═══ Data for this task ═══
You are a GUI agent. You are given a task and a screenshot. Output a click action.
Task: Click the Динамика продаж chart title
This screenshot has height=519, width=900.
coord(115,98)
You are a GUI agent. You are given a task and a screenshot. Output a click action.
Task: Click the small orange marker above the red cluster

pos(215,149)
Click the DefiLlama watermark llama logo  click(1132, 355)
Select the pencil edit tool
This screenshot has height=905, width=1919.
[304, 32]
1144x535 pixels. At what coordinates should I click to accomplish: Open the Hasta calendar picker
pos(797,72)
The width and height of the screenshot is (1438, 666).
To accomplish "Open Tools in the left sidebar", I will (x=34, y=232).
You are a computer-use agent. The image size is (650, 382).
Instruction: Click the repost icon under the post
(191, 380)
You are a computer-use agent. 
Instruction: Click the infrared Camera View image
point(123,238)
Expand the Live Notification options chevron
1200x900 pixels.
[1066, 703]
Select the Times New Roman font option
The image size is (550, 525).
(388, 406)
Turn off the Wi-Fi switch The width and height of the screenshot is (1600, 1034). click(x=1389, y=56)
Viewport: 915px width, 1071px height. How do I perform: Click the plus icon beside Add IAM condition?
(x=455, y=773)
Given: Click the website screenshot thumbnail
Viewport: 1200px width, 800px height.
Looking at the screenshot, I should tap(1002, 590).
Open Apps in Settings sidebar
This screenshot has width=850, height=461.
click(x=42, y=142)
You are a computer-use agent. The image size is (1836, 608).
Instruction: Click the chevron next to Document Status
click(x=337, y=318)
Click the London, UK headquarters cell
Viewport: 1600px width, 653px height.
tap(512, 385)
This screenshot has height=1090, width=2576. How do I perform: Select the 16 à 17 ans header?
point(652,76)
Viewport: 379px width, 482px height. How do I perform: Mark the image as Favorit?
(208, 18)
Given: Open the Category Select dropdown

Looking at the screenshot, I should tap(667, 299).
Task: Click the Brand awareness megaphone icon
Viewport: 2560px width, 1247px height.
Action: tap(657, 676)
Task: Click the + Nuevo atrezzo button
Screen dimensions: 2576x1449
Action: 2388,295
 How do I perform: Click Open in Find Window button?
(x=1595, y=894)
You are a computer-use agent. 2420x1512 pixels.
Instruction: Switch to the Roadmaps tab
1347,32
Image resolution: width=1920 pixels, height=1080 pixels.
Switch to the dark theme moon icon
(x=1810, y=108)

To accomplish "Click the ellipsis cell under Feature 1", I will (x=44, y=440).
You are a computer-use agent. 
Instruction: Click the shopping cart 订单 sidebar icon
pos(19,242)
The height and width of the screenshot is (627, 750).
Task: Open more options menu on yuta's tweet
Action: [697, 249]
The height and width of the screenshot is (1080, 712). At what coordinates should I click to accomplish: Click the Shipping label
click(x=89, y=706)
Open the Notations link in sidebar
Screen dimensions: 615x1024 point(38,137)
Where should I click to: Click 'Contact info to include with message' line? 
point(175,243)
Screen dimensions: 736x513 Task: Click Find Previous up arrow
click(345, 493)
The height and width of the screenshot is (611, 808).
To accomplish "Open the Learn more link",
═══
Stated exercise
Update the listing above by replacing every "computer-use agent" with "screen navigation agent" and leaving everything else unchanged.

Finished exercise
You are a GUI agent. You are given a task and a screenshot. Output a click action.
Task: Click the Динамика продаж chart title
This screenshot has height=519, width=900.
coord(115,98)
You are a GUI agent. You are given a task and a screenshot. Output a click action.
Task: Click the small orange marker above the red cluster

pos(215,149)
Click the DefiLlama watermark llama logo  click(1132, 355)
Select the pencil edit tool
This screenshot has height=905, width=1919.
[304, 32]
1144x535 pixels. At what coordinates should I click to accomplish: Open the Hasta calendar picker
pos(797,72)
The width and height of the screenshot is (1438, 666).
To accomplish "Open Tools in the left sidebar", I will (x=34, y=232).
You are a screen navigation agent. The image size is (650, 382).
Instruction: Click the repost icon under the post
(191, 380)
You are a screen navigation agent. 
Instruction: Click the infrared Camera View image
point(123,238)
Expand the Live Notification options chevron
1200x900 pixels.
[1066, 703]
Select the Times New Roman font option
The image size is (550, 525).
(388, 406)
Turn off the Wi-Fi switch The width and height of the screenshot is (1600, 1034). click(x=1389, y=56)
Viewport: 915px width, 1071px height. How do I perform: Click the plus icon beside Add IAM condition?
(x=455, y=773)
Given: Click the website screenshot thumbnail
Viewport: 1200px width, 800px height.
Looking at the screenshot, I should tap(1002, 590).
Open Apps in Settings sidebar
This screenshot has width=850, height=461.
click(x=42, y=142)
You are a screen navigation agent. The image size is (1836, 608).
Instruction: Click the chevron next to Document Status
click(x=337, y=318)
Click the London, UK headquarters cell
Viewport: 1600px width, 653px height.
tap(512, 385)
This screenshot has height=1090, width=2576. How do I perform: Select the 16 à 17 ans header?
point(652,76)
Viewport: 379px width, 482px height. How do I perform: Mark the image as Favorit?
(208, 18)
Given: Open the Category Select dropdown

Looking at the screenshot, I should tap(667, 299).
Task: Click the Brand awareness megaphone icon
Viewport: 2560px width, 1247px height.
Action: tap(657, 676)
Task: Click the + Nuevo atrezzo button
Screen dimensions: 2576x1449
Action: 2388,295
 How do I perform: Click Open in Find Window button?
(x=1595, y=894)
You are a screen navigation agent. 2420x1512 pixels.
Instruction: Switch to the Roadmaps tab
1347,32
Image resolution: width=1920 pixels, height=1080 pixels.
Switch to the dark theme moon icon
(x=1810, y=108)

To accomplish "Click the ellipsis cell under Feature 1", I will (x=44, y=440).
You are a screen navigation agent. 
Instruction: Click the shopping cart 订单 sidebar icon
pos(19,242)
The height and width of the screenshot is (627, 750).
Task: Open more options menu on yuta's tweet
Action: [697, 249]
The height and width of the screenshot is (1080, 712). At what coordinates should I click to accomplish: Click the Shipping label
click(x=89, y=706)
Open the Notations link in sidebar
Screen dimensions: 615x1024 point(38,137)
Where should I click to: Click 'Contact info to include with message' line? 
point(175,243)
Screen dimensions: 736x513 Task: Click Find Previous up arrow
click(345, 493)
The height and width of the screenshot is (611, 808).
To accomplish "Open the Learn more link",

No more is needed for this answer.